*Instructions for the task*. Can you render every line of the material below as a JSON list of strings, with one string per line and the blank lines left out?

*Saved data entries*.

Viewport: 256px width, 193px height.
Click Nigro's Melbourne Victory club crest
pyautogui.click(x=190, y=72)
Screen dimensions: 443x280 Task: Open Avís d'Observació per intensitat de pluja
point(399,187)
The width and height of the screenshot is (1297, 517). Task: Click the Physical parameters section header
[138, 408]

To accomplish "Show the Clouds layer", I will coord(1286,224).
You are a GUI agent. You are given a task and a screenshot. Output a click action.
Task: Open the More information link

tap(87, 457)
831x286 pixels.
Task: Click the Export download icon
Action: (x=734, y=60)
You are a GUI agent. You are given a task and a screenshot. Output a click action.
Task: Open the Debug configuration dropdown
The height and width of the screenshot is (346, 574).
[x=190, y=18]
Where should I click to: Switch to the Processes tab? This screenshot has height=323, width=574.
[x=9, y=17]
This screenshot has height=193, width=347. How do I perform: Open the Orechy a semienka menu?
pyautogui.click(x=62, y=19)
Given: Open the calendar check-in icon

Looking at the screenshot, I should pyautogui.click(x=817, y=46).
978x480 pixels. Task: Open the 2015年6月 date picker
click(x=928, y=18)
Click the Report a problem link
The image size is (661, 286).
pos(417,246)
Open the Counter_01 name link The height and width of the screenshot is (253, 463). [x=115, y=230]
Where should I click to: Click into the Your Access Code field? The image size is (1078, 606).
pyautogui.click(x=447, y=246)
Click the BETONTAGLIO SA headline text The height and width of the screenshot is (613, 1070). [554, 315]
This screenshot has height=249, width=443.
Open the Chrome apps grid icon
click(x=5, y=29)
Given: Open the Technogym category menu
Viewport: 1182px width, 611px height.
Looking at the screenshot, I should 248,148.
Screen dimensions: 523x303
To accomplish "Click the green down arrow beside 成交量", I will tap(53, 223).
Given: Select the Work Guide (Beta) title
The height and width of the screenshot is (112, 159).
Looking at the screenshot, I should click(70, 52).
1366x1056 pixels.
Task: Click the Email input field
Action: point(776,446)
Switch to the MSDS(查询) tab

*Exercise answer*.
[
  "Viewport: 256px width, 193px height.",
  "Click Nigro's Melbourne Victory club crest",
  "pyautogui.click(x=190, y=72)",
  "Screen dimensions: 443x280 Task: Open Avís d'Observació per intensitat de pluja",
  "point(399,187)",
  "The width and height of the screenshot is (1297, 517). Task: Click the Physical parameters section header",
  "[138, 408]",
  "To accomplish \"Show the Clouds layer\", I will coord(1286,224).",
  "You are a GUI agent. You are given a task and a screenshot. Output a click action.",
  "Task: Open the More information link",
  "tap(87, 457)",
  "831x286 pixels.",
  "Task: Click the Export download icon",
  "Action: (x=734, y=60)",
  "You are a GUI agent. You are given a task and a screenshot. Output a click action.",
  "Task: Open the Debug configuration dropdown",
  "The height and width of the screenshot is (346, 574).",
  "[x=190, y=18]",
  "Where should I click to: Switch to the Processes tab? This screenshot has height=323, width=574.",
  "[x=9, y=17]",
  "This screenshot has height=193, width=347. How do I perform: Open the Orechy a semienka menu?",
  "pyautogui.click(x=62, y=19)",
  "Given: Open the calendar check-in icon",
  "Looking at the screenshot, I should pyautogui.click(x=817, y=46).",
  "978x480 pixels. Task: Open the 2015年6月 date picker",
  "click(x=928, y=18)",
  "Click the Report a problem link",
  "The image size is (661, 286).",
  "pos(417,246)",
  "Open the Counter_01 name link The height and width of the screenshot is (253, 463). [x=115, y=230]",
  "Where should I click to: Click into the Your Access Code field? The image size is (1078, 606).",
  "pyautogui.click(x=447, y=246)",
  "Click the BETONTAGLIO SA headline text The height and width of the screenshot is (613, 1070). [554, 315]",
  "This screenshot has height=249, width=443.",
  "Open the Chrome apps grid icon",
  "click(x=5, y=29)",
  "Given: Open the Technogym category menu",
  "Viewport: 1182px width, 611px height.",
  "Looking at the screenshot, I should 248,148.",
  "Screen dimensions: 523x303",
  "To accomplish \"Click the green down arrow beside 成交量\", I will tap(53, 223).",
  "Given: Select the Work Guide (Beta) title",
  "The height and width of the screenshot is (112, 159).",
  "Looking at the screenshot, I should click(70, 52).",
  "1366x1056 pixels.",
  "Task: Click the Email input field",
  "Action: point(776,446)",
  "Switch to the MSDS(查询) tab"
]